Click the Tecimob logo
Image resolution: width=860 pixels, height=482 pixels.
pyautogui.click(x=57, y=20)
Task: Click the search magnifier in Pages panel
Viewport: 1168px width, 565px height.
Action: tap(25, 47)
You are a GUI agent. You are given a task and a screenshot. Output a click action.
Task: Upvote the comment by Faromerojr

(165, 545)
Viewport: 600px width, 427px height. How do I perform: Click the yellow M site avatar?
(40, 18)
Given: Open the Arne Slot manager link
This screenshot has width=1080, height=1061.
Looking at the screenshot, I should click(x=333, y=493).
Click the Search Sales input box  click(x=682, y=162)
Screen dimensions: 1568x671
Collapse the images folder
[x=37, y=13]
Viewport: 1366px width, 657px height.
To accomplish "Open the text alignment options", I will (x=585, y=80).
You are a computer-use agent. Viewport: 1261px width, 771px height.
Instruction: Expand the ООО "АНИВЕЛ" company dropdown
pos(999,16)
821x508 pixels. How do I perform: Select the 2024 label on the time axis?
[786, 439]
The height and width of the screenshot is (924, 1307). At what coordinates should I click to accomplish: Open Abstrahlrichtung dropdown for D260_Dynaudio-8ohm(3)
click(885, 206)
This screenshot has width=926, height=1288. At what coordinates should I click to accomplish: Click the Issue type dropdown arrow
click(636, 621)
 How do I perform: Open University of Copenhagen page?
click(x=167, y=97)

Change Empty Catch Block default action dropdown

▬▬▬

Exercise brief
Repeat every entry exactly, leaving nothing out.

Solution
Click the Tecimob logo
Image resolution: width=860 pixels, height=482 pixels.
pyautogui.click(x=57, y=20)
Task: Click the search magnifier in Pages panel
Viewport: 1168px width, 565px height.
Action: tap(25, 47)
You are a GUI agent. You are given a task and a screenshot. Output a click action.
Task: Upvote the comment by Faromerojr

(165, 545)
Viewport: 600px width, 427px height. How do I perform: Click the yellow M site avatar?
(40, 18)
Given: Open the Arne Slot manager link
This screenshot has width=1080, height=1061.
Looking at the screenshot, I should click(x=333, y=493).
Click the Search Sales input box  click(x=682, y=162)
Screen dimensions: 1568x671
Collapse the images folder
[x=37, y=13]
Viewport: 1366px width, 657px height.
To accomplish "Open the text alignment options", I will (x=585, y=80).
You are a computer-use agent. Viewport: 1261px width, 771px height.
Instruction: Expand the ООО "АНИВЕЛ" company dropdown
pos(999,16)
821x508 pixels. How do I perform: Select the 2024 label on the time axis?
[786, 439]
The height and width of the screenshot is (924, 1307). At what coordinates should I click to accomplish: Open Abstrahlrichtung dropdown for D260_Dynaudio-8ohm(3)
click(885, 206)
This screenshot has width=926, height=1288. At what coordinates should I click to accomplish: Click the Issue type dropdown arrow
click(636, 621)
 How do I perform: Open University of Copenhagen page?
click(x=167, y=97)

Change Empty Catch Block default action dropdown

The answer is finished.